Da ist rauszuhören, dass Sie selber das nicht so empfunden haben?

Dr. Wolfgang Richter: Nein, habe ich nicht. Auch nicht im ersten Moment, als ich das gesehen habe. Ich habe vom Fanclub „Plattenbau Rostock“ schon in der Vergangenheit gehört und dass sie als Symbol die markanten Häuser aus den Rostocker Nordwest-Stadtteilen haben. Und von daher war es für mich völlig logisch, dass symbolisch für Lichtenhagen nur ein Haus stehen kann und das ist das Sonnenblumenhaus.

Fühlen Sie sich, auch nachdem jetzt so viel über die Choreo geschrieben wurde, verletzt oder gekränkt – angesichts der Geschichte dieses Hauses und der schrecklichen Ereignisse, die damals passiert sind?

Dr. Wolfgang Richter: „Nein, fühle ich mich nicht. Ich habe auch mit einem Freund gesprochen, der 1992 im „JAZ“, dem Jugendalternativzentrum, mit dabei war. Er hat sich damals mit mir zusammen und anderen Leuten, die mit im Sonnenblumenhaus waren, maßgeblich bei der Unterstützung der Vietnamesen engagiert. Und dieser Freund ist regelmäßig auf der Südtribüne und war es auch bei diesem Spiel. Er hat auch das Gespräch mit Leuten aus dieser Fangruppierung gesucht, weil er den persönlichen Bezug zu Lichtenhagen hat. Und er hat mir auch bestätigt, dass „rassistische Gewalt zu verherrlichen“ zu keinem Zeitpunkt die Intention dieser Leute war.“

Ärgert es Sie, angesichts der Berichterstattung, dass „Dritte“ stellvertretend die Vertretung der Opfer von 1992 einnehmen und die Ereignisse von damals in den direkten Zusammenhang mit der Choreografie bringen?

Dr. Wolfgang Richter: Es ärgert mich schon, weil damit eben auch Realitäten verzerrt werden und Leute sich anmaßen, sich zu zeigen und zu positionieren, die weitaus weniger das Recht haben, mit diesem Symbol und ihrer persönlichen Meinung oder Haltung zu argumentieren.

Für die Leute, die die Verantwortung für das Banner übernehmen, ist es völlig abwegig, dass sie mit den Ereignissen von 1992 gespielt haben sollen.

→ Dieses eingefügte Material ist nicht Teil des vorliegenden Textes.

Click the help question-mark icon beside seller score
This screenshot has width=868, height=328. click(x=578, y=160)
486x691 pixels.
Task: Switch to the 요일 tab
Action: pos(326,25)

Natürlich weiß auch ich, dass es in dieser Stadt Menschen mit rechter Orientierung gibt und vielleicht kann es für sie ein Aufhänger sein, indem sie es für sich so interpretieren wie es auch überregionale Medien gemacht haben.

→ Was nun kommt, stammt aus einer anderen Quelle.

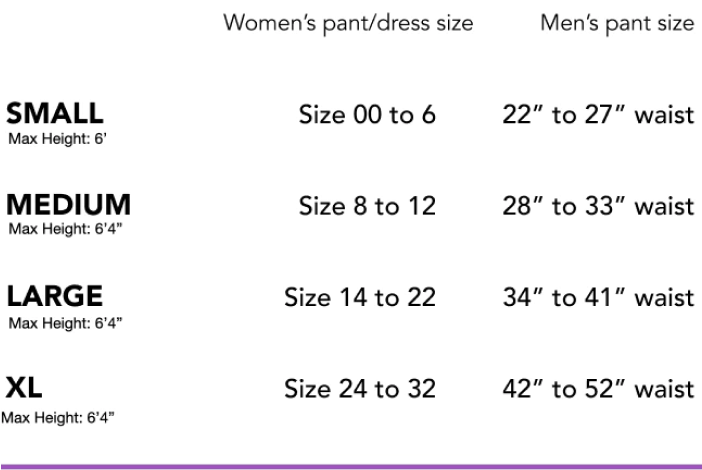Click the Max Height text under MEDIUM
This screenshot has width=702, height=470.
click(65, 229)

Ich habe gehört, dass es im Verein Überlegungen gab, ob es für Andere sofort wieder der Anlass sein könnte, auf Hansa und Rostock draufzuhauen. Aber davon darf man sich nicht desorientieren lassen – wenn es eine klare Position ist und die Leute, die es zu verantworten haben, eine saubere politische Haltung haben, dann muss man das andere auch mal aushalten können und gegenhalten. Diese Oberflächlichkeit, es nur aus einem Blickwinkel zu sehen, die ärgert mich schon sehr.

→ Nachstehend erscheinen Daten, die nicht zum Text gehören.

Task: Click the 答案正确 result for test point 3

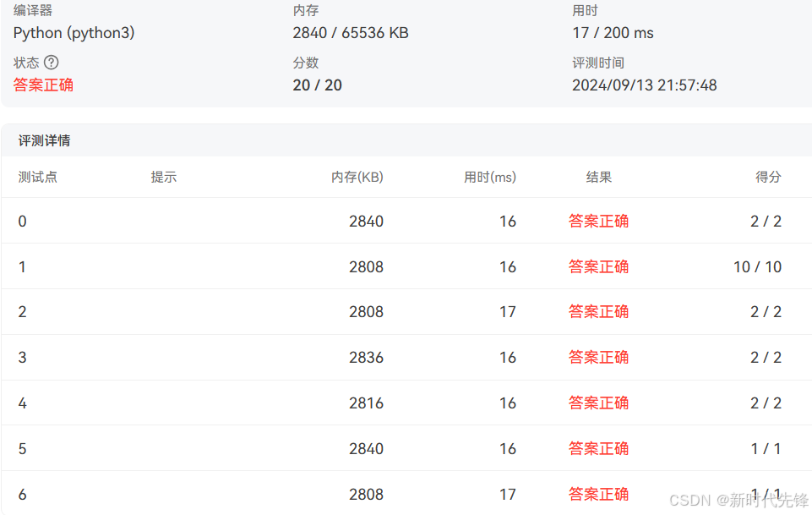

Haben Sie noch Kontakt zu vietnamesischen Bürgern, mit denen Sie damals auf das Dach des Sonnenblumenhauses geflüchtet sind? Haben Sie sich zum Wochenende austauschen können?

Dr. Wolfgang Richter: „Ich habe zwar sehr regelmäßigen Kontakt - mit einer Person bin ich seit 31 Jahren eng befreundet - aber wir haben uns dazu nicht ausgetauscht. Bei mir hat sich keiner dieser Menschen gemeldet. Aber ich bin mir sicher, dass sie sich bei mir gemeldet hätten, wenn sie es so empfunden hätten, wie es verschiedene Medien versuchen darzustellen.“

Vielen Dank für das Gespräch und Ihre Einschätzungen, Dr. Richter.

In diesem Zusammenhang möchten wir noch einmal unmissverständlich klarstellen, dass der F.C. Hansa Rostock die ausländerfeindlichen und menschverachtenden Ereignisse von 1992 in Lichtenhagen mit ganzer Schärfe verurteilt.

Jegliche Form von Rassismus, Diskriminierung, Fremdenhass, Antisemitismus und Gewalt haben keinen Platz in unserem Verein und werden ganz klar und grundweg abgelehnt.

Wir möchten abermals alle Mitglieder, Fans und Partner unserer Kogge auffordern, sich mit ihrer Meinung und auch bei kritischen Themen in den Verein einzubringen.